Criss-Cross Attention (CCA)

Updated 3 March 2026

Criss-Cross Attention (CCA) is an attention mechanism that restricts interactions to row and column axes in structured data, thereby reducing computational and memory overhead.
Its one-pass design projects inputs into query, key, and value spaces to compute attention along criss-cross paths, with recurrent or dense stacking enabling effective global context aggregation.
Empirical results in semantic segmentation and document-level relation extraction demonstrate state-of-the-art performance with significantly lower FLOPs and memory usage compared to full self-attention.

Criss-Cross Attention (CCA) is an attention mechanism designed to efficiently harvest contextual information along criss-cross paths within structured data, such as 2D spatial grids in vision or entity-pair matrices in document-level relation extraction. Distinct from dense self-attention, CCA reduces computational and memory costs by restricting interactions to spatially or semantically structured axes, and—when stacked or applied recurrently—enables effective context aggregation with sub-quadratic complexity.
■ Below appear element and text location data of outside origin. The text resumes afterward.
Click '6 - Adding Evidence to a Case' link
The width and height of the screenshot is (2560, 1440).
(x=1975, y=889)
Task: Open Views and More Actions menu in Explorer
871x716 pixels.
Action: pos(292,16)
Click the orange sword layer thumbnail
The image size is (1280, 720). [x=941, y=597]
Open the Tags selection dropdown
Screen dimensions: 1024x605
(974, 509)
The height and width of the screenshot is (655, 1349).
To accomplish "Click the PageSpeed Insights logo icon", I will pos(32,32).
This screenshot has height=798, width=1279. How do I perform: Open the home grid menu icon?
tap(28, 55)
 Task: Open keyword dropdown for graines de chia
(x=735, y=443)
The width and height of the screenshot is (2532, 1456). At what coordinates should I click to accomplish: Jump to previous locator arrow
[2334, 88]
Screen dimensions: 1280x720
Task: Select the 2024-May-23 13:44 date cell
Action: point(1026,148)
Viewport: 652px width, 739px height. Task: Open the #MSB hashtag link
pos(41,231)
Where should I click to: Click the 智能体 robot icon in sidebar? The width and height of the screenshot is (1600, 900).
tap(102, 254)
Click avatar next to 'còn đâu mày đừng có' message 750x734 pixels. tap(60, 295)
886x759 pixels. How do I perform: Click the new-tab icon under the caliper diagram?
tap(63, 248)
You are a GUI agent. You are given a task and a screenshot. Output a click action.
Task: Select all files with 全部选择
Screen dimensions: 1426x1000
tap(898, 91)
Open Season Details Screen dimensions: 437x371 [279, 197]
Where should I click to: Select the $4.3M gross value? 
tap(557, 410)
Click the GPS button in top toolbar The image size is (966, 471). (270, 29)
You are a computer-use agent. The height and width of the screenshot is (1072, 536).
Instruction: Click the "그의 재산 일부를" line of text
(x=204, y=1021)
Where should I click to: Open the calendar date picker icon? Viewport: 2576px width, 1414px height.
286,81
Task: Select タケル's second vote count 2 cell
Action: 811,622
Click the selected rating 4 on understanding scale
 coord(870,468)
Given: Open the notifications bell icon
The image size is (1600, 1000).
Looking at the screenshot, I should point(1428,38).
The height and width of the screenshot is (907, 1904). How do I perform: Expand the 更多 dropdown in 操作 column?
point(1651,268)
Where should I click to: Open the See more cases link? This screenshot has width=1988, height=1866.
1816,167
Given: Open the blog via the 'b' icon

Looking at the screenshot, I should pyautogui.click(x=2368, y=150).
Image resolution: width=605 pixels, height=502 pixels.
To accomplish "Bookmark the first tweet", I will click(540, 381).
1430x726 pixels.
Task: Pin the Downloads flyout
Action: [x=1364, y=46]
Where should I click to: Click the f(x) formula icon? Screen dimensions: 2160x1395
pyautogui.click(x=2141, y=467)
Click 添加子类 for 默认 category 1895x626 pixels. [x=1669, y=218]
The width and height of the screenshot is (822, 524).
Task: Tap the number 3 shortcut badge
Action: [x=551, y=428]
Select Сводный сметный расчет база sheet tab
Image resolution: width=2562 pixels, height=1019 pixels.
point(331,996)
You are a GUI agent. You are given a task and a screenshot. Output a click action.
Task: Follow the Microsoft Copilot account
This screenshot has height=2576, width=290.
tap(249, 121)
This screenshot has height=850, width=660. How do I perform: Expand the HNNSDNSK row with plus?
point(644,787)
1. Core Principles of Criss-Cross Attention

CCA operates by allowing each position in a structured data tensor to attend exclusively to elements that share either its row or column. In pixel-wise semantic segmentation, the input feature map $H \in \mathbb{R}^{C \times H \times W}$ is projected into query, key, and value subspaces via 1x1 convolutions ( $Q = W_q * H$ , $K = W_k * H$ , $V = W_v * H$ ). For each position $u=(x,y)$ , CCA computes affinities only among positions lying on the same criss-cross path—namely, those with $x$ fixed or $y$ fixed—yielding a set of $H+W-1$ connections, as opposed to all $N=HW$ possible pairings as in a non-local block (Huang et al., 2018).

In entity-pair-centric tasks, such as document-level relation extraction, the attention is analogously structured over a matrix $M \in \mathbb{R}^{N_e \times N_e \times d}$ , where $(s,o)$ indexes subject and object entities. For each $(s,o)$ , attention is computed only along (i) the entire subject row $(s,*)$ and (ii) the entire object column $(*,o)$ (Zhang et al., 2022).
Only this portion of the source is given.